Following tours with Pascal in Canada and the Mediterranean, Equiano was sold to Captain James Doran and taken to Montserrat before being sold to merchant Robert King. For the next three years, Equiano learnt to trade from King, while being his valet and barber, and eventually saved enough to buy his freedom, for £40. For the next two decades, Equiano travelled the world and continued to make money from trading.
After Equiano returned to London, in 1786, he worked as a servant before joining the Sierra Leone resettlement project, a scheme set up to help freed slaves find work and accomodation. This inspired Equiano to se up the Sons of Africa group which campaigned for abolition through public speaking and lobbying parliament.
As part of his 1789 autobiography, The Interesting Narrative of the Life of Olaudah Equiano or Gustavus Vassa, the African, Equiano included a petition addressed to Parliament at the start, and an antislavery letter to the Queen at the end. Equiano toured the UK and Ireland promoting the book and campaigning for abolition which earned him wealth which he reinvested into his campaigns and projects.

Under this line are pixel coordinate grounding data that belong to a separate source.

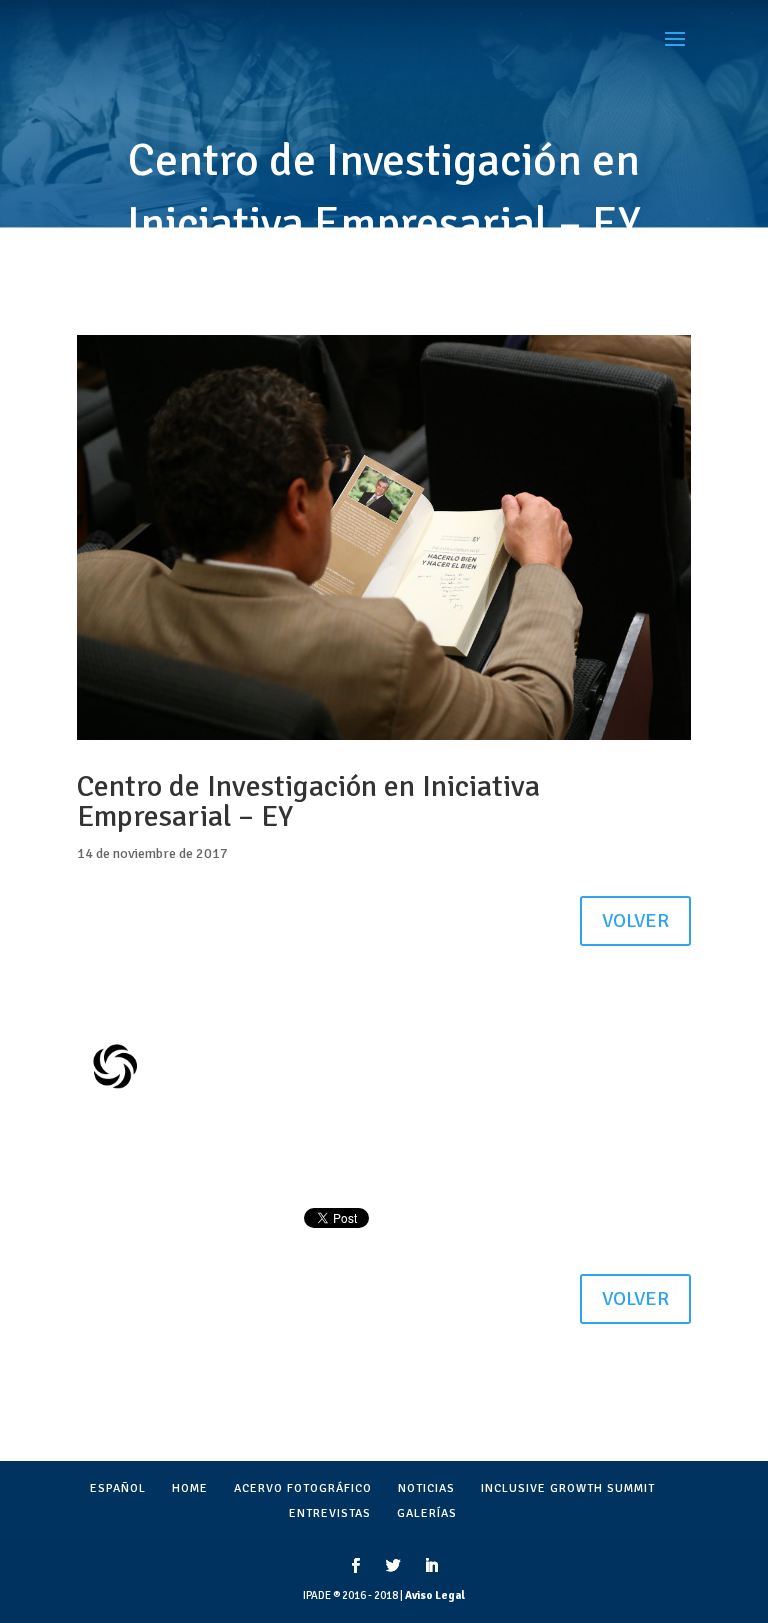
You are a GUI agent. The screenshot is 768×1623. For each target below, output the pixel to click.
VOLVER (635, 920)
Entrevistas (330, 1513)
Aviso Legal (435, 1595)
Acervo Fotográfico (303, 1488)
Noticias (426, 1488)
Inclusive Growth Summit (568, 1488)
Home (190, 1488)
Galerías (427, 1513)
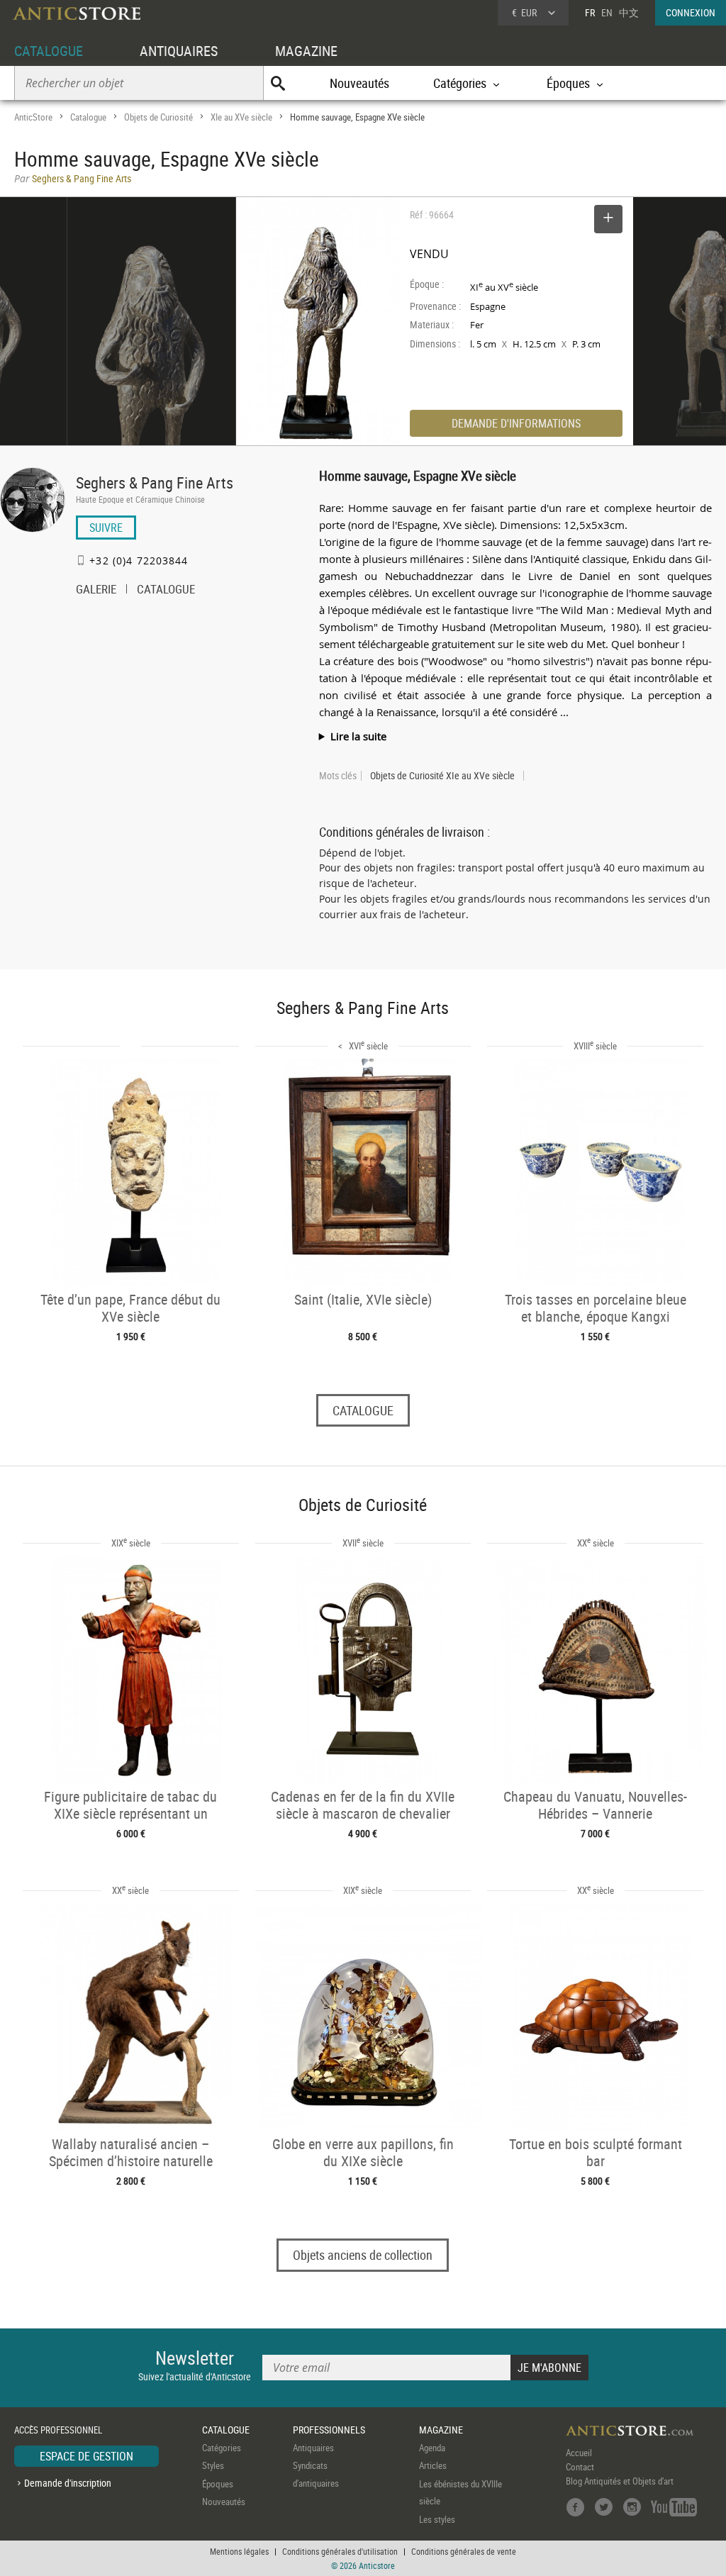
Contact (580, 2466)
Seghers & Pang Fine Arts (154, 482)
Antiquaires (313, 2447)
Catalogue (88, 117)
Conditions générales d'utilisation (340, 2551)
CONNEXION (690, 12)
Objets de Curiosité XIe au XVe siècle (442, 776)
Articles (433, 2465)
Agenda (432, 2447)
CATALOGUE (48, 50)
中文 (629, 12)
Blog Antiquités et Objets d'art (620, 2481)
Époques (217, 2483)
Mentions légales (239, 2551)
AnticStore (33, 117)
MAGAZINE (306, 50)
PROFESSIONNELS (329, 2429)
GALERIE (96, 590)
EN (607, 12)
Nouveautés (359, 82)
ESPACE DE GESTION (86, 2456)
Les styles (437, 2519)
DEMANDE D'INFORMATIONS (516, 423)
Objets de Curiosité (158, 117)
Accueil (579, 2452)
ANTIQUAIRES (179, 50)
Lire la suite (358, 736)
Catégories (221, 2447)
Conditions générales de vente (463, 2551)
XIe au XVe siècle (241, 117)
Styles (213, 2465)
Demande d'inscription (67, 2482)
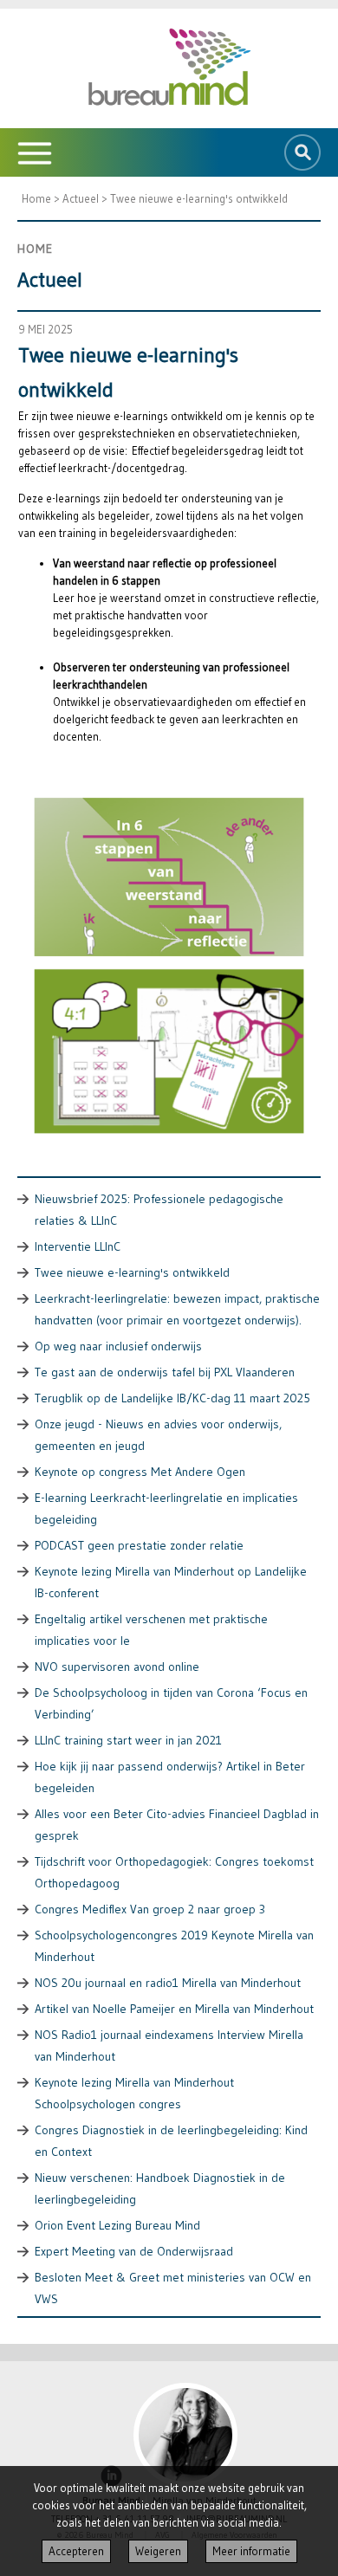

You can read extracts from Olaudah Equiano’s autobiography here. A poignant passage, which describes the moment Equiano realised he was not going home explains:
“I now saw myself deprived of all chance of returning to my native country, or even the least glimpse of hope of gaining the shore, which I now considered as friendly; and I even wished for my former slavery in preference to my present situation, which was filled with horrors of every kind, still heightened by my ignorance of what I was to undergo.
“I was not long suffered to indulge my grief; I was soon put down under the decks, and there I received such a salutation in my nostrils as I had never experienced in my life: so that, with the loathsomeness of the stench, and crying together, I became so sick and low that I was not able to eat, nor had I the least desire to taste anything.
“I now wished for the last friend, death, to relieve me; but soon, to my grief, two of the white men offered me eatables; and, on my refusing to eat, one of them held me fast by the hands, and laid me across, I think, the windlass, and tied my feet, while the other flogged me severely. I had never experienced anything of this kind before, and, although not being used to the water, I naturally feared that element the first time I saw it, yet, nevertheless, could I have got over the nettings, I would have jumped over the side, but I could not.”
Equiano died on 31 March 1797 but it took 10 years for Britain’s Slave Trade to cease, and another forty years before slavery was abolished in the British Colonies.